Trecho do documento:
────
7. Outono: A sofisticada faixa seguinte é gerada no interior de um complicado jogo harmônico que há tempos não víamos em Djavan. A lírica abstrata é manejada dentro de uma ambientação do smooth jazz de uma forma ainda não realizada por Djavan em seus discos anteriores. Paradoxalmente, não há uma grande complexidade no que diz respeito ao arranjo, tornando esta mais uma bela canção minimalista do álbum.
8. Alívio: Menos focado no violão, Djavan esbanja ritmo na black music latinizada novamente, assim como fez em Se. O fretless bass de Alívio, parceria de Djavan com Arthur Maia, é um belo detalhe no arranjo da canção e, praticamente, quase toda sua alma junto ao teclado. Embora Alívio seja ambientada num mundo tropical como em Linha do Equador, a faixa é mais interiorizada e prende o ouvinte numa nova perspectiva de sua conceitual black music latina, entregando momentos realmente emocionantes.
9. Baile: A última faixa nasce do mesmo conceito de arranjo lançado em Linha do Equador. A lírica segue um padrão poético básico até chegar próximo ao final no qual Djavan inicia um estranho jogo de palavras aparentemente desconexas e cuja finalização apresenta uma conexão "tudo somos na insanidade exata do amor". Insanidade essa que Djavan retorna de forma triunfal no próximo disco, Malásia.
Então, até Malásia!
Maravilhosas as suas impressões. Genial. Para mim a melhor faixa é Andaluz. Sou completamente apaixonada por ela. Não há adjetivos suficientes para Djavan.
────
Linhas:
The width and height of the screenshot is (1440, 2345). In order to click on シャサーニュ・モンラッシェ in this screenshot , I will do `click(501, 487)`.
────
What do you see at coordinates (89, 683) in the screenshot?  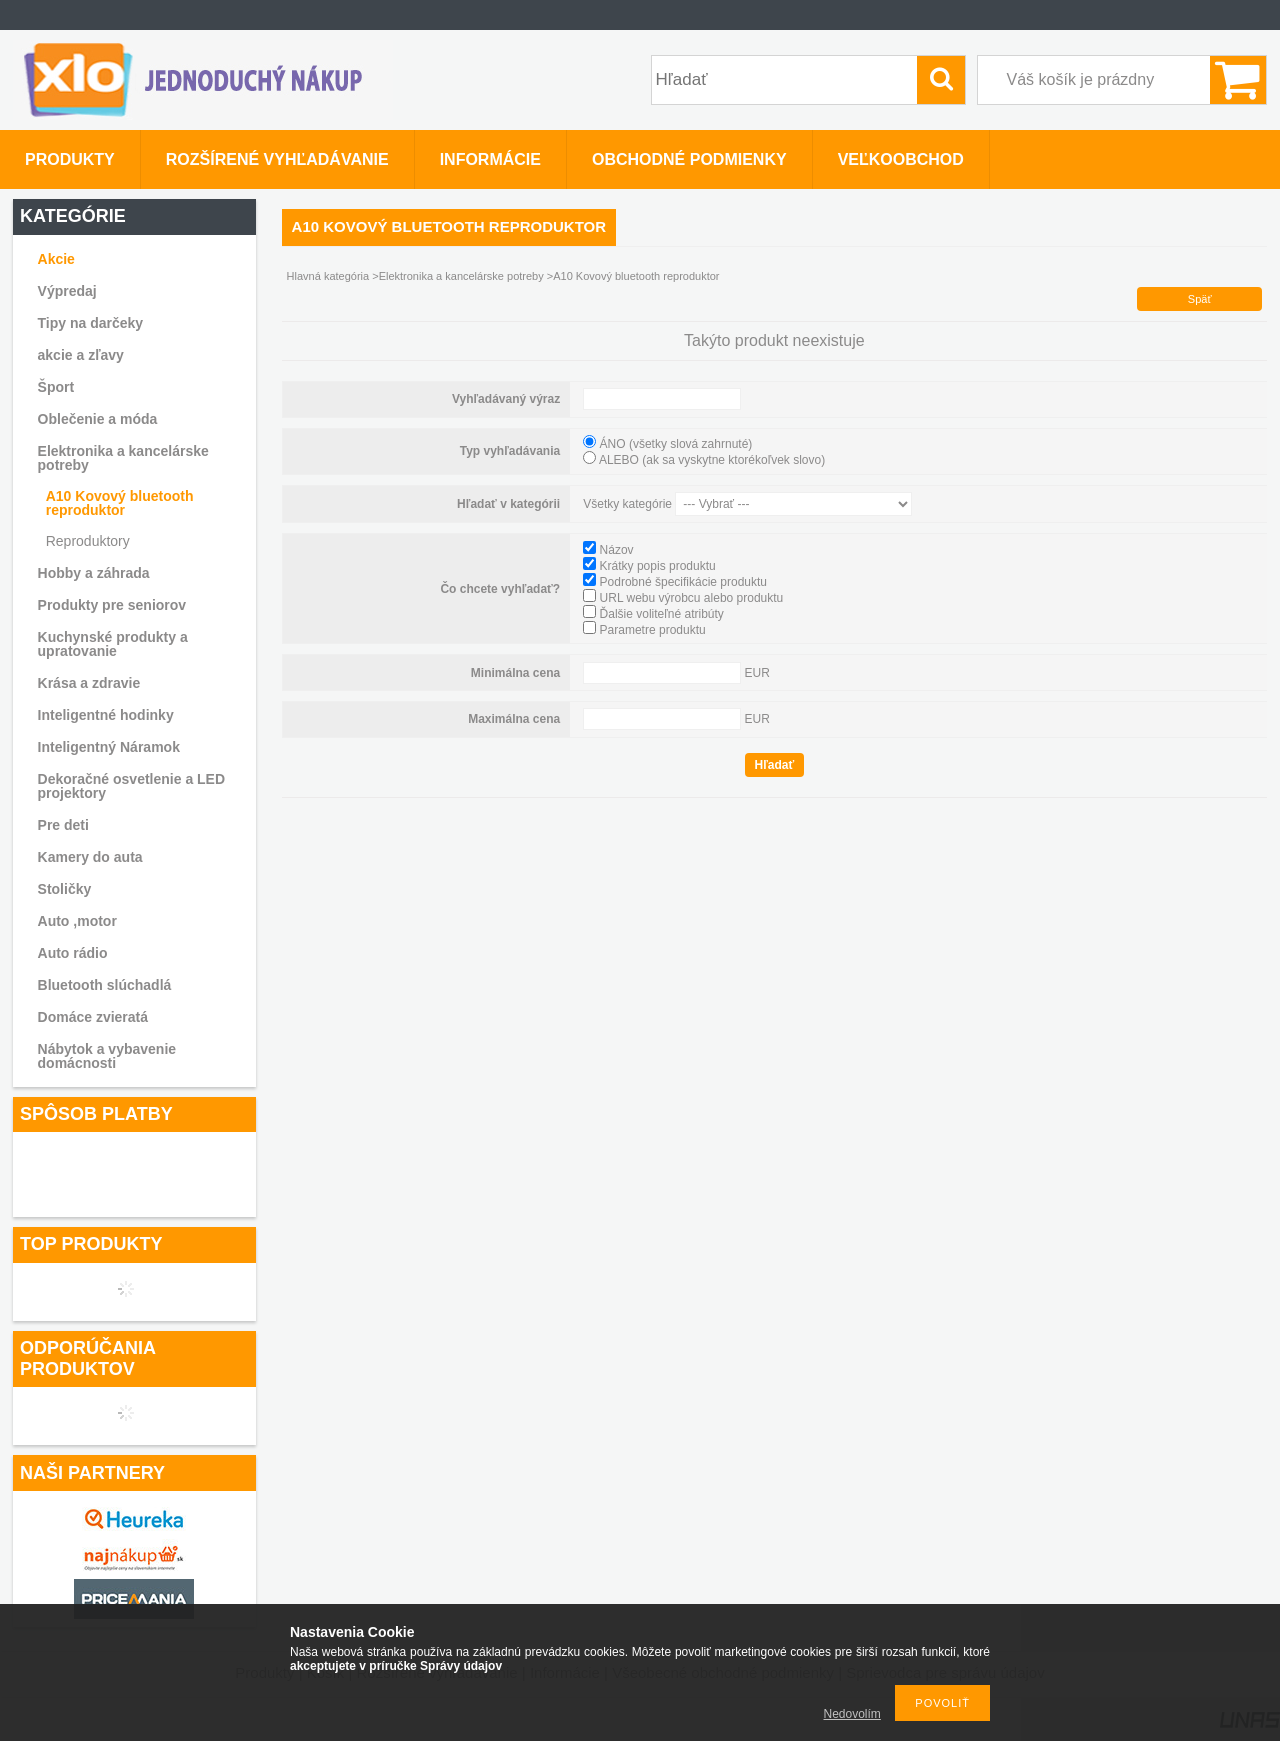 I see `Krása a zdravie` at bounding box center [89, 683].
────
Tarefas propostas:
**1)** No trecho sobre as faixas de Djavan, com quem ele fez a parceria em Alívio?
**2)** Segundo o trecho sobre as faixas de Djavan, por que Outono é considerada mais uma canção minimalista do álbum? Explique em até três frases.
Baseie-se somente no trecho do documento.

Respostas completas:
**1)** Com Arthur Maia.

**2)** Embora nasça de um jogo harmônico complicado, a faixa não tem grande complexidade no arranjo. É essa simplicidade do arranjo que faz dela mais uma bela canção minimalista do álbum.